Given information:
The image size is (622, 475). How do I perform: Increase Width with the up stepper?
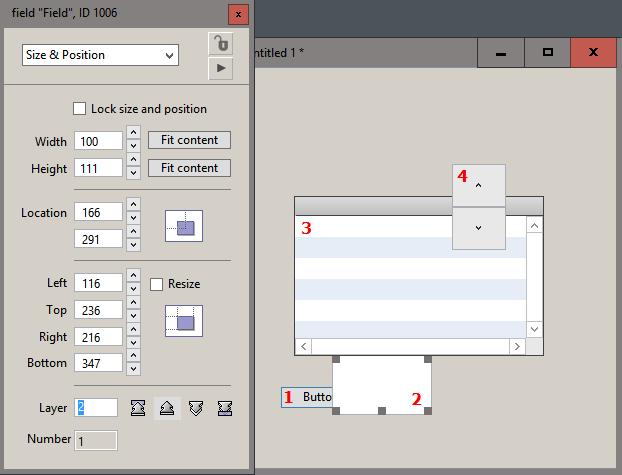pyautogui.click(x=134, y=135)
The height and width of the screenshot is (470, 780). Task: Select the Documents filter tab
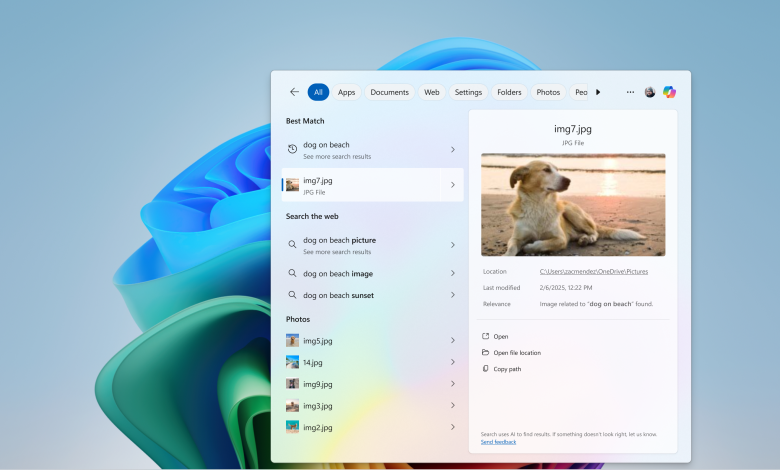(x=389, y=92)
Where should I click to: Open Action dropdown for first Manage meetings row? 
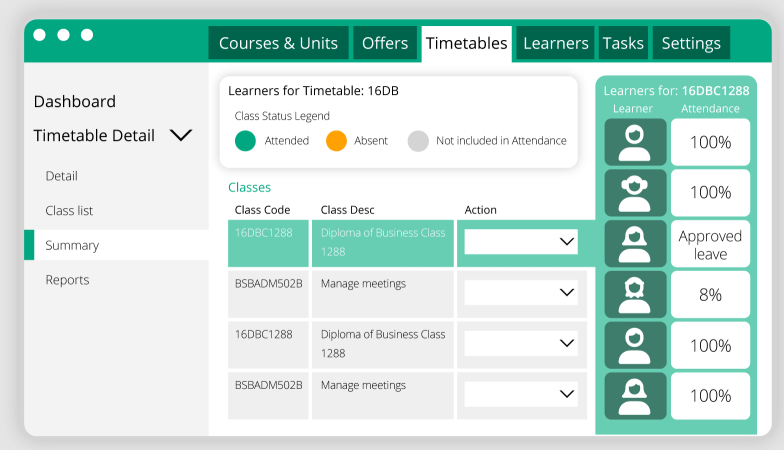pyautogui.click(x=521, y=292)
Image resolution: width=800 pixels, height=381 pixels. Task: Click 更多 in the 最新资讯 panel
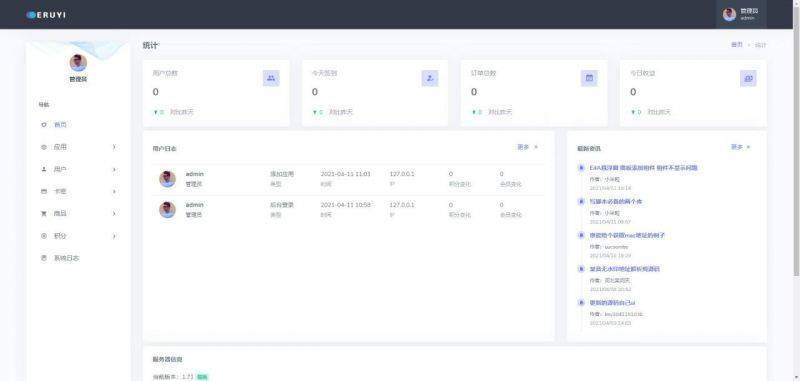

Description of the task: When you repeat the material above, keep every word exact and leave out the pictures.

Result for this task:
The image size is (622, 475). How do I perform: Increase Width with the up stepper?
pyautogui.click(x=134, y=135)
The height and width of the screenshot is (470, 780). Task: Select the Documents filter tab
(x=389, y=92)
Where should I click to: Open Action dropdown for first Manage meetings row? 
pyautogui.click(x=521, y=292)
Image resolution: width=800 pixels, height=381 pixels. Task: Click 更多 in the 最新资讯 panel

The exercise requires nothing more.